HarperCollins Snubs Libraries with Self-Destructing eBooks
You don’t have to be an eReader fan to understand the appeal of eBooks to libraries: The digital format means that titles won’t suffer from the tears, spills, and yellowing pages that physical books acquire after years of use. According to the American Library Association, 66 percent of public libraries lend out eBooks, but a new move by HarperCollins could put a wrench in that trend.
The New York Times reports that the publisher introduced a new policy for selling eBooks to libraries last week. According to the new policy, the HarperCollins’s eBooks will expire after being checked out 26 times. Effectively, this means that libraries will have to buy a new HarperCollins eBook every six to 12 months (depending on a library’s check-out period). That sounds pretty insane, doesn’t it?
Though HarperCollins is so far the only major publisher to enact such a policy, the publisher has touched a nerve with libraries throughout the country, many of which are reportedly planning to boycott the publisher. Librarians’ main contention with the policy, of course, is the extra expense which this limited eBook lifespan entails. eBooks generally cost $9.99 to $14.99—and libraries previously had to pay the fee for a title one time only.
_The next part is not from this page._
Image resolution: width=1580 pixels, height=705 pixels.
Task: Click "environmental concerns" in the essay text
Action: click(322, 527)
In response to the heated discussion following its new policy, HarperCollins released a statement to librarians defending its decision. “We have serious concerns that our previous e-book policy, selling e-books to libraries in perpetuity, if left unchanged, would undermine the emerging e-book eco-system, hurt the growing e-book channel, place additional pressure on physical bookstores, and in the end lead to a decrease in book sales and royalties paid to authors,” the company said.
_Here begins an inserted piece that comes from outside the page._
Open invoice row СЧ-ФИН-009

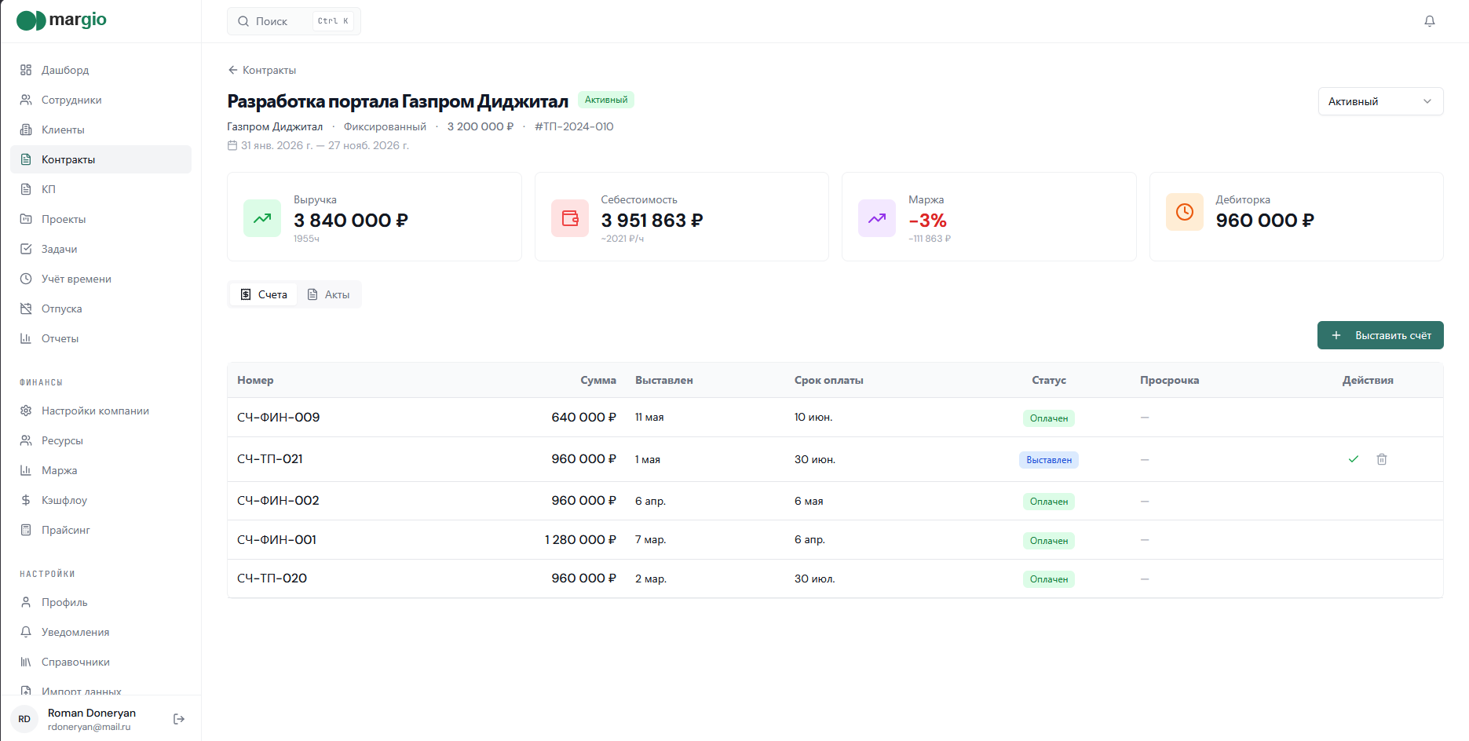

We reached out to the New York Public Library, which offers eBooks to its patrons, for the institution’s take on the new policy. Chris Platt, the acting director of collections and circulation operations for the library, was not available for comment, but we were directed to his column on the issue in Publishers Weekly.
Platt writes: “When we pay for a mass market paperback reprint we know we’re paying for editorial effort and paper and ink and production work. When the relicensing of the e-book just gets us access to the same file we had before, it’s not immediately apparent to us what that revenue supports.” He continues to suggest that publishers and libraries work together to develop pricing models that profit publishers without interfering with libraries’ ability to add to and maintain their collections.
There’s certainly a long road of negotiations ahead as publishers and libraries balance the easy availability of eBooks with the need to show profits. For now, HarperCollins has its work cut out: proving to millions of eBook enthusiasts that its new policy isn’t a library-killer.